— Exercise brief —
Determine how many lines of the entries that follow contain "node", and respond with that number alone.

— Provided records —
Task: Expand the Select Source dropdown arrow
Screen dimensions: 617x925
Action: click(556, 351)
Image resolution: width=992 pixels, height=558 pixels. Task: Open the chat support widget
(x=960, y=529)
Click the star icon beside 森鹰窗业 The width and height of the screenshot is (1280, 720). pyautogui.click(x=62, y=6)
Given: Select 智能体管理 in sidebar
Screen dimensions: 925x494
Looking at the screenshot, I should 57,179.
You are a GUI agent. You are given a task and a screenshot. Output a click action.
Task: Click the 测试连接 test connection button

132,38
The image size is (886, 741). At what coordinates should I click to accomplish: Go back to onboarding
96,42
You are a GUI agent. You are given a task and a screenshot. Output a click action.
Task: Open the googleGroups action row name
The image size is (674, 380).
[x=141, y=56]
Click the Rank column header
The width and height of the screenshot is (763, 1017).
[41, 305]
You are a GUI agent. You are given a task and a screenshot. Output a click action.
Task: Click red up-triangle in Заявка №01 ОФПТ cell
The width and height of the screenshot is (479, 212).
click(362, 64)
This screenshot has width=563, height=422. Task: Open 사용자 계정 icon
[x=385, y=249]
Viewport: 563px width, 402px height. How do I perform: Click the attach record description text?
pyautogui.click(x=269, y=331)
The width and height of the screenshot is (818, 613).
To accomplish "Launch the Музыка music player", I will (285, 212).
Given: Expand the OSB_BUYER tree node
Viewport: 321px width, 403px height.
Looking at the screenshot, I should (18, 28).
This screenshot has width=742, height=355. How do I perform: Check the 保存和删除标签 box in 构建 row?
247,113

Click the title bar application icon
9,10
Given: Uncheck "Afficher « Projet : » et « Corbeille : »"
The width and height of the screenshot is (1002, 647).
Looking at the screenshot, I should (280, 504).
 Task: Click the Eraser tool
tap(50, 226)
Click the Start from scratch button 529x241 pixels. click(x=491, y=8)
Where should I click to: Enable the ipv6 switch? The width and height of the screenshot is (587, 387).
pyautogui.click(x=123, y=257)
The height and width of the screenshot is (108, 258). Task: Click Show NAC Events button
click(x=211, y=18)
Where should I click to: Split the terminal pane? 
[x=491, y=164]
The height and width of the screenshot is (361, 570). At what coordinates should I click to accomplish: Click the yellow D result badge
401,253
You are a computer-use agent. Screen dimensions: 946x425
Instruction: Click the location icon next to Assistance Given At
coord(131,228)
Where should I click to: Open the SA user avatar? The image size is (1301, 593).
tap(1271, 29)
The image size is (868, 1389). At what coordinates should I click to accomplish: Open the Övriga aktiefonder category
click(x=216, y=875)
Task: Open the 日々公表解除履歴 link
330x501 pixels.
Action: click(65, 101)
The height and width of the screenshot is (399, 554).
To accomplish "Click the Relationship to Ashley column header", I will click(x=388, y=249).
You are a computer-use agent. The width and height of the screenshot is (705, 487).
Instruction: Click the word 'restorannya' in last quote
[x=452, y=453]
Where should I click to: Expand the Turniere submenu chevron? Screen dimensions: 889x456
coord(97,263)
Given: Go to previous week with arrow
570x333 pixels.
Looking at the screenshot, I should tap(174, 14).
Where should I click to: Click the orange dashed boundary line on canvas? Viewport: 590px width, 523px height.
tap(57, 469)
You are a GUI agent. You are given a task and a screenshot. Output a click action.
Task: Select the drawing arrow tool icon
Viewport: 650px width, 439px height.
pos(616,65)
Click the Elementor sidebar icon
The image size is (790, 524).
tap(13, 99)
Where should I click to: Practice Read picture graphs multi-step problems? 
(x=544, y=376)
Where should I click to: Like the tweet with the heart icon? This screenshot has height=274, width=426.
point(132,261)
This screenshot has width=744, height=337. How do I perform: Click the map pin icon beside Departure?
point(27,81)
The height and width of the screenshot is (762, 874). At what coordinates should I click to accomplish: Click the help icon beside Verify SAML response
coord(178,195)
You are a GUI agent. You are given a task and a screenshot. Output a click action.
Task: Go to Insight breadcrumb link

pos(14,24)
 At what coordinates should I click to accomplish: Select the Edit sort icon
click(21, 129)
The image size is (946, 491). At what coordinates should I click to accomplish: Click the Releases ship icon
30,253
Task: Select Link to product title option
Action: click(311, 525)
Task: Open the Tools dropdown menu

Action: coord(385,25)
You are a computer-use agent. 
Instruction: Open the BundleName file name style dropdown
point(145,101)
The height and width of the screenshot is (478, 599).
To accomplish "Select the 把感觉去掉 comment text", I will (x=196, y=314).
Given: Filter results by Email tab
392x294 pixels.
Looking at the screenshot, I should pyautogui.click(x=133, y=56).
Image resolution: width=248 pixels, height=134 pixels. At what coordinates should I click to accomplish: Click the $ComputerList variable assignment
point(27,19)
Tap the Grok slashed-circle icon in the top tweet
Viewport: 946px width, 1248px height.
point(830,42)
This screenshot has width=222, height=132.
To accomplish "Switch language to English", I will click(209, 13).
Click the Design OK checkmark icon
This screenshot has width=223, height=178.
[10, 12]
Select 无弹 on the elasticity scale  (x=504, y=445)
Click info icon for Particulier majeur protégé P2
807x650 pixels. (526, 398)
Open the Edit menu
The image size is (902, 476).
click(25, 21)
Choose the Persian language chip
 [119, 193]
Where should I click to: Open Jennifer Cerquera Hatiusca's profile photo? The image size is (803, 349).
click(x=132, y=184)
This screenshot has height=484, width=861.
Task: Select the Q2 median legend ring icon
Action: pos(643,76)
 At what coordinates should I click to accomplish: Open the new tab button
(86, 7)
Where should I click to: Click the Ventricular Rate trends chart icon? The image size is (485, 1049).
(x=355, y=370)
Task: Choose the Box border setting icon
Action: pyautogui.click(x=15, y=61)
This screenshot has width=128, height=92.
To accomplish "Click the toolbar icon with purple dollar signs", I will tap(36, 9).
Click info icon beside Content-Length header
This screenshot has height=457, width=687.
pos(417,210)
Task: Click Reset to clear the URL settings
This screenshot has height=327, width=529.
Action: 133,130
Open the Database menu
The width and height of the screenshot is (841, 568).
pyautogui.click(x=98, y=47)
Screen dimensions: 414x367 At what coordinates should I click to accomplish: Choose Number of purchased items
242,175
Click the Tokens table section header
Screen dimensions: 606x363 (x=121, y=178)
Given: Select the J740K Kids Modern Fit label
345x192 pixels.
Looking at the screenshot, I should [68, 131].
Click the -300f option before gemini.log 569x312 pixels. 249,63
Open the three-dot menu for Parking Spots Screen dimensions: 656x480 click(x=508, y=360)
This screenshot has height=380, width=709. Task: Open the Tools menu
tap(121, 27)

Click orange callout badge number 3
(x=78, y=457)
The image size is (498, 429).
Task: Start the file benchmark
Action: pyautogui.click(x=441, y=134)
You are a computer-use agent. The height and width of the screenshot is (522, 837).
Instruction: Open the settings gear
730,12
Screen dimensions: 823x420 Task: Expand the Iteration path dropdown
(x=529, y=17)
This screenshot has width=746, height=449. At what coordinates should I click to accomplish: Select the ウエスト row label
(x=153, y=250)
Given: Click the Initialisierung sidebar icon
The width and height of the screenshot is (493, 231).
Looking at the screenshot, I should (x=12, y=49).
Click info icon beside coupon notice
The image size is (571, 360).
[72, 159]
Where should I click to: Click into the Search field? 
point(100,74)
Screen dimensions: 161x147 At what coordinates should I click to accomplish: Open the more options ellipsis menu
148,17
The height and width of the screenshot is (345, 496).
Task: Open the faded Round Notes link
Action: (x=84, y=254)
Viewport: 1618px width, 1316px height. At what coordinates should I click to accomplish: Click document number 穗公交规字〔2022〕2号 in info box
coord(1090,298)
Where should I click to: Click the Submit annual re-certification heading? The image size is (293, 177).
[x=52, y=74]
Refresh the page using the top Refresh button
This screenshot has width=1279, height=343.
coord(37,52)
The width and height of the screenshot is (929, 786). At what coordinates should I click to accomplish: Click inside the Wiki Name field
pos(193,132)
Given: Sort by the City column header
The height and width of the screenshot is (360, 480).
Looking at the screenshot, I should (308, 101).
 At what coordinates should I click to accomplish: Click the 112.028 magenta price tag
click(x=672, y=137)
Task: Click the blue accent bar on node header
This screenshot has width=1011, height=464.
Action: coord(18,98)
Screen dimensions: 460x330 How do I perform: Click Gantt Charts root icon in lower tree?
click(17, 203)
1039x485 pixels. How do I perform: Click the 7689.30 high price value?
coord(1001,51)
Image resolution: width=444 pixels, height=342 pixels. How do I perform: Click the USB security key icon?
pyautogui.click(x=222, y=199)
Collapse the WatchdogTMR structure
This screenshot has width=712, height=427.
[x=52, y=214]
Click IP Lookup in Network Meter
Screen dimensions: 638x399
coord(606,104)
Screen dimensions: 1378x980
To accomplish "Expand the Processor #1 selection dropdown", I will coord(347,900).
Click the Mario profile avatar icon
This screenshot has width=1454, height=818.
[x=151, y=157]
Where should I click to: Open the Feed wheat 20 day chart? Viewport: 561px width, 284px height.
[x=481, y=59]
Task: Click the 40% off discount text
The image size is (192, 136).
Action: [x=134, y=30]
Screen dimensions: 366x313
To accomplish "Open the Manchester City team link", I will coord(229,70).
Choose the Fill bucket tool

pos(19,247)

— Your solution —
2